::: EXTRACTED ENTRIES :::

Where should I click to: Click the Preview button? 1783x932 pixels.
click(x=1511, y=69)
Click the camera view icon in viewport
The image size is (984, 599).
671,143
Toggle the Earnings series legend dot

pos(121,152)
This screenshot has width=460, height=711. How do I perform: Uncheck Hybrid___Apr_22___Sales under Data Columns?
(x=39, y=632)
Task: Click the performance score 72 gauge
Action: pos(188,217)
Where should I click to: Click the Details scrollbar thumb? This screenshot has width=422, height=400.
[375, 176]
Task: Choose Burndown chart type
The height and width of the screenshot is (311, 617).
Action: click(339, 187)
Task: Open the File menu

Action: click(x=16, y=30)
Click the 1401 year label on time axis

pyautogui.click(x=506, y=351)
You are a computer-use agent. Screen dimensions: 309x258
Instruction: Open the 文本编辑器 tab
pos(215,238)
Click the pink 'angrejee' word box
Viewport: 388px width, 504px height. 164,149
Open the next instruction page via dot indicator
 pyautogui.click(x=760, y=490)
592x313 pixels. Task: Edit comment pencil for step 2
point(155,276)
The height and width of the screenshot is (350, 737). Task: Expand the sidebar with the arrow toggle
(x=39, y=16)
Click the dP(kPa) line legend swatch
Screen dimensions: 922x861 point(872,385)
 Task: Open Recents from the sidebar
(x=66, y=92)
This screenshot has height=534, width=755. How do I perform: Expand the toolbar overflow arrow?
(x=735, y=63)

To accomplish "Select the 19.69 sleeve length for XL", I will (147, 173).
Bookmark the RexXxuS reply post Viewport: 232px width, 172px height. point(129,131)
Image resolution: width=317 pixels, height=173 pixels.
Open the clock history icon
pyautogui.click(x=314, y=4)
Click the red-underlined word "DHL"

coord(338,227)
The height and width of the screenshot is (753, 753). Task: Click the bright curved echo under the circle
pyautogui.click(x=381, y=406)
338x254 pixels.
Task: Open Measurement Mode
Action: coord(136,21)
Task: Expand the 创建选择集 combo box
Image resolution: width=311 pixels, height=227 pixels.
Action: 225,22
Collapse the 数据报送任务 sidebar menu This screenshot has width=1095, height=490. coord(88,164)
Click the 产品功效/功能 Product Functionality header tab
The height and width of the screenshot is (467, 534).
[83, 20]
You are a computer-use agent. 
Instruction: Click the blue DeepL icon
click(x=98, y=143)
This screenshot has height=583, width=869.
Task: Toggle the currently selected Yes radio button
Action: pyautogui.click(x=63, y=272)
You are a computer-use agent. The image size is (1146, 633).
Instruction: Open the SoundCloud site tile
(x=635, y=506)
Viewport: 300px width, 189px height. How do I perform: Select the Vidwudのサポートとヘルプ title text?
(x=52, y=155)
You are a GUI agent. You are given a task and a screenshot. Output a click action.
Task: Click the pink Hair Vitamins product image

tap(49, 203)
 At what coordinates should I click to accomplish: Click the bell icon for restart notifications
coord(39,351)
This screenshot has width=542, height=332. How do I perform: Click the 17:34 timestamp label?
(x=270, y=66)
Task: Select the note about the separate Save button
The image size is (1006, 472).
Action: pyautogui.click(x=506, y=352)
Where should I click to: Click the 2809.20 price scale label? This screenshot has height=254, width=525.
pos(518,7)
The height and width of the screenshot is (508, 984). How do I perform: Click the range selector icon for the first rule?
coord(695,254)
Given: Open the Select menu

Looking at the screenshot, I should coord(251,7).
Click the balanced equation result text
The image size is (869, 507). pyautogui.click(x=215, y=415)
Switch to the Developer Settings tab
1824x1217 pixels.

:::

§ TASK TO COMPLETE:
Copy every line of the material above character for character, with nothing changed or left out.

§ RESULT FOR THIS TASK:
Where should I click to: Click the Preview button? 1783x932 pixels.
click(x=1511, y=69)
Click the camera view icon in viewport
The image size is (984, 599).
671,143
Toggle the Earnings series legend dot

pos(121,152)
This screenshot has width=460, height=711. How do I perform: Uncheck Hybrid___Apr_22___Sales under Data Columns?
(x=39, y=632)
Task: Click the performance score 72 gauge
Action: pos(188,217)
Where should I click to: Click the Details scrollbar thumb? This screenshot has width=422, height=400.
[375, 176]
Task: Choose Burndown chart type
The height and width of the screenshot is (311, 617).
Action: click(339, 187)
Task: Open the File menu

Action: click(x=16, y=30)
Click the 1401 year label on time axis

pyautogui.click(x=506, y=351)
You are a computer-use agent. Screen dimensions: 309x258
Instruction: Open the 文本编辑器 tab
pos(215,238)
Click the pink 'angrejee' word box
Viewport: 388px width, 504px height. 164,149
Open the next instruction page via dot indicator
 pyautogui.click(x=760, y=490)
592x313 pixels. Task: Edit comment pencil for step 2
point(155,276)
The height and width of the screenshot is (350, 737). Task: Expand the sidebar with the arrow toggle
(x=39, y=16)
Click the dP(kPa) line legend swatch
Screen dimensions: 922x861 point(872,385)
 Task: Open Recents from the sidebar
(x=66, y=92)
This screenshot has height=534, width=755. How do I perform: Expand the toolbar overflow arrow?
(x=735, y=63)

To accomplish "Select the 19.69 sleeve length for XL", I will (147, 173).
Bookmark the RexXxuS reply post Viewport: 232px width, 172px height. point(129,131)
Image resolution: width=317 pixels, height=173 pixels.
Open the clock history icon
pyautogui.click(x=314, y=4)
Click the red-underlined word "DHL"

coord(338,227)
The height and width of the screenshot is (753, 753). Task: Click the bright curved echo under the circle
pyautogui.click(x=381, y=406)
338x254 pixels.
Task: Open Measurement Mode
Action: coord(136,21)
Task: Expand the 创建选择集 combo box
Image resolution: width=311 pixels, height=227 pixels.
Action: 225,22
Collapse the 数据报送任务 sidebar menu This screenshot has width=1095, height=490. coord(88,164)
Click the 产品功效/功能 Product Functionality header tab
The height and width of the screenshot is (467, 534).
[83, 20]
You are a computer-use agent. 
Instruction: Click the blue DeepL icon
click(x=98, y=143)
This screenshot has height=583, width=869.
Task: Toggle the currently selected Yes radio button
Action: pyautogui.click(x=63, y=272)
You are a computer-use agent. The image size is (1146, 633).
Instruction: Open the SoundCloud site tile
(x=635, y=506)
Viewport: 300px width, 189px height. How do I perform: Select the Vidwudのサポートとヘルプ title text?
(x=52, y=155)
You are a GUI agent. You are given a task and a screenshot. Output a click action.
Task: Click the pink Hair Vitamins product image

tap(49, 203)
 At what coordinates should I click to accomplish: Click the bell icon for restart notifications
coord(39,351)
This screenshot has width=542, height=332. How do I perform: Click the 17:34 timestamp label?
(x=270, y=66)
Task: Select the note about the separate Save button
The image size is (1006, 472).
Action: pyautogui.click(x=506, y=352)
Where should I click to: Click the 2809.20 price scale label? This screenshot has height=254, width=525.
pos(518,7)
The height and width of the screenshot is (508, 984). How do I perform: Click the range selector icon for the first rule?
coord(695,254)
Given: Open the Select menu

Looking at the screenshot, I should coord(251,7).
Click the balanced equation result text
The image size is (869, 507). pyautogui.click(x=215, y=415)
Switch to the Developer Settings tab
1824x1217 pixels.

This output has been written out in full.